Dec. 12, 2002 — Janus Capital Management is taking over its cousin Berger Funds.
Janus said trustees of the Berger funds have agreed to merge its growth funds into similar Janus offerings, and to fold its value-oriented funds into the Janus family.
Janus has also agreed to buy a 30% stake in Perkins, Wolf, McDonnell & Co., a Chicago investment firm that runs two of the value funds being acquired by Janus.
Janus, which has seen its assets under management decline over the last two years, will get control of about $4.7 billion in assets in the reorganization, bringing its total assets to about $135 billion. Janus and Berger are units of Stilwell Financial (SV), which is being organized into a single business that will operate under the Janus name.

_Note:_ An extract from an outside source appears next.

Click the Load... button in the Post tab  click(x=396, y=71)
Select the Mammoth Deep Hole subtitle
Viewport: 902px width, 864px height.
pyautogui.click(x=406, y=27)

Janus benefits from the deal by gaining a “substantial amount” of assets for which it will collect management fees, said Burton Greenwald, a mutual fund consultant in Philadelphia. Moreover, Janus will acquire the assets cheaply, he said.
“They’re basically paying the expenses of the transaction,” said Greenwald. He noted that companies typically have to pay a fee equivalent to 2%-4% or more of the assets they are buying to purchase an investment management firm.
Janus, whose funds are primarily growth-oriented, will also be broadening its product line with the addition of the value-oriented funds, Greeenwald added.